Pasadena, Calif., July 1979-March 1997

Linda Morabito was alone in her lab when she discovered that the moon was exploding. Actually, there was some question as to whether it was a moon that was exploding at all. A lot of people -- Morabito included -- had begun to regard the body more as a fully certified planet, and a lot of other people were coming around to that way of thinking, too. But the official position at NASA's Jet Propulsion Laboratory in Pasadena where Morabito worked was that the maybe-planet was indeed a moon, so that's what Morabito generally called it. In any event, it was exploding.

Morabito did not know exactly what she was expected to do if she found out the moon was exploding today. Earlier in the day would have been different, but earlier in the day she wasn't the only one here. Indeed, earlier in the day it seemed that everybody was here: the head of the lab, the head of the department, the head of the whole space agency flown in special from Washington. That was the way it always was on picture days, and there was no reason today would have been any different.

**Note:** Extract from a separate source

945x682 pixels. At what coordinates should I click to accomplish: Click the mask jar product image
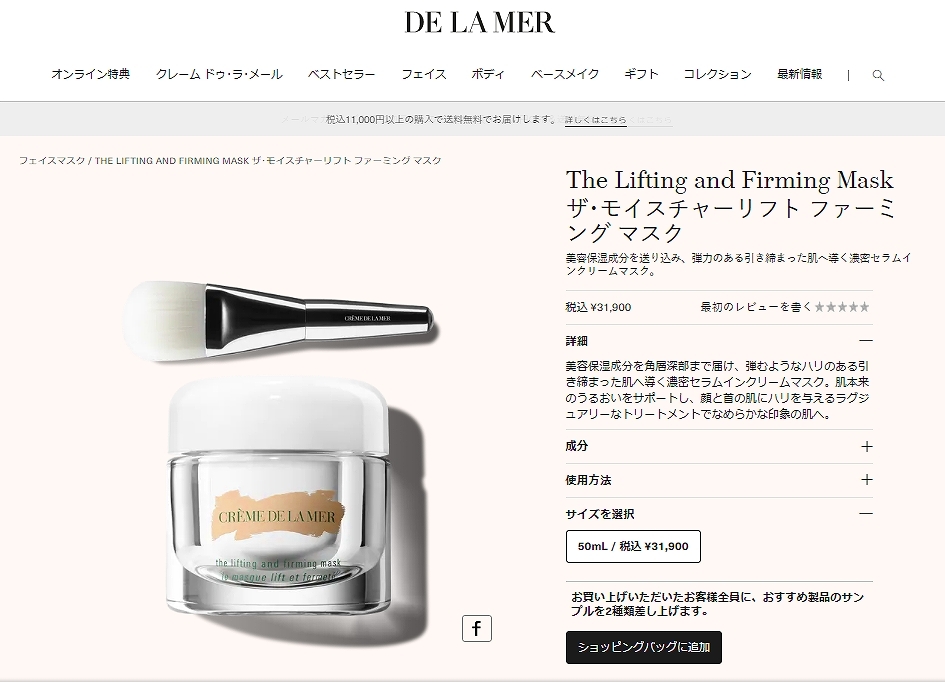point(278,497)
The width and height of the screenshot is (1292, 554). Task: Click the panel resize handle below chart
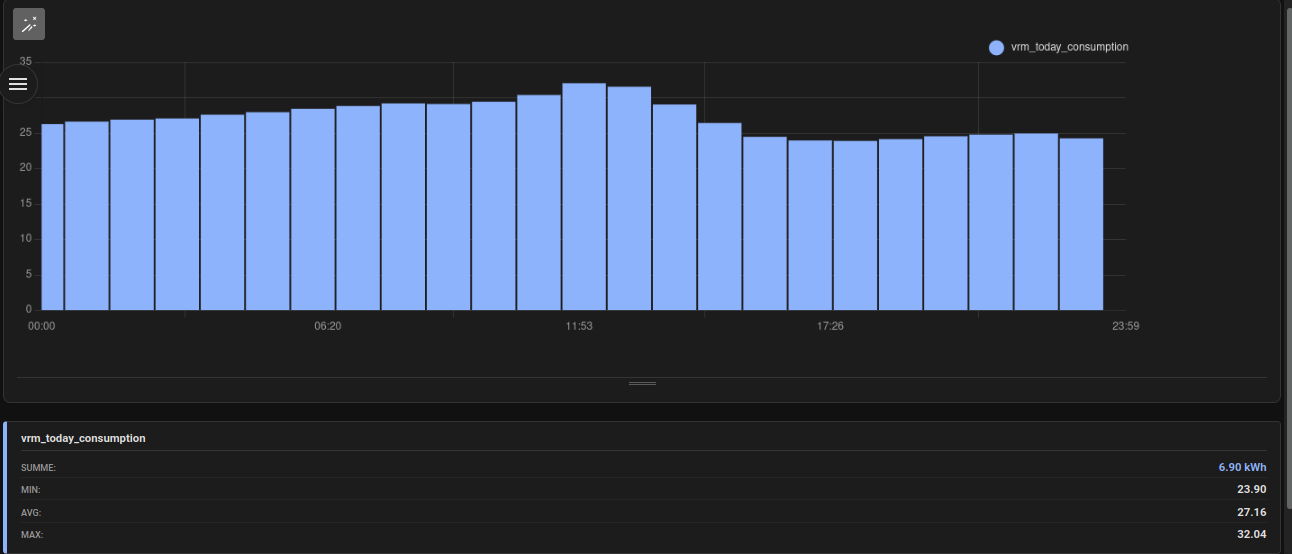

Picture days, it seemed, almost always happened on a Thursday or a Friday, and for a place like JPL, that made sense. When you're showing off the first images of some new world taken by a billion-dollar spacecraft a half billion miles from home, you want to schedule things carefully. Call your press conference too early in the week and the newsmagazines that don't come out until next Monday start to see your stuff as stale. Call it too late and they can't get their stories written up by their Friday-night deadlines. No, if you want your pictures to get anywhere beyond the four walls of the JPL imaging room where the hot pixels sent back from the remote robot probe were first assembled into images, you had to call the reporters in, give them what they needed, and have them on their way no later than lunchtime Friday.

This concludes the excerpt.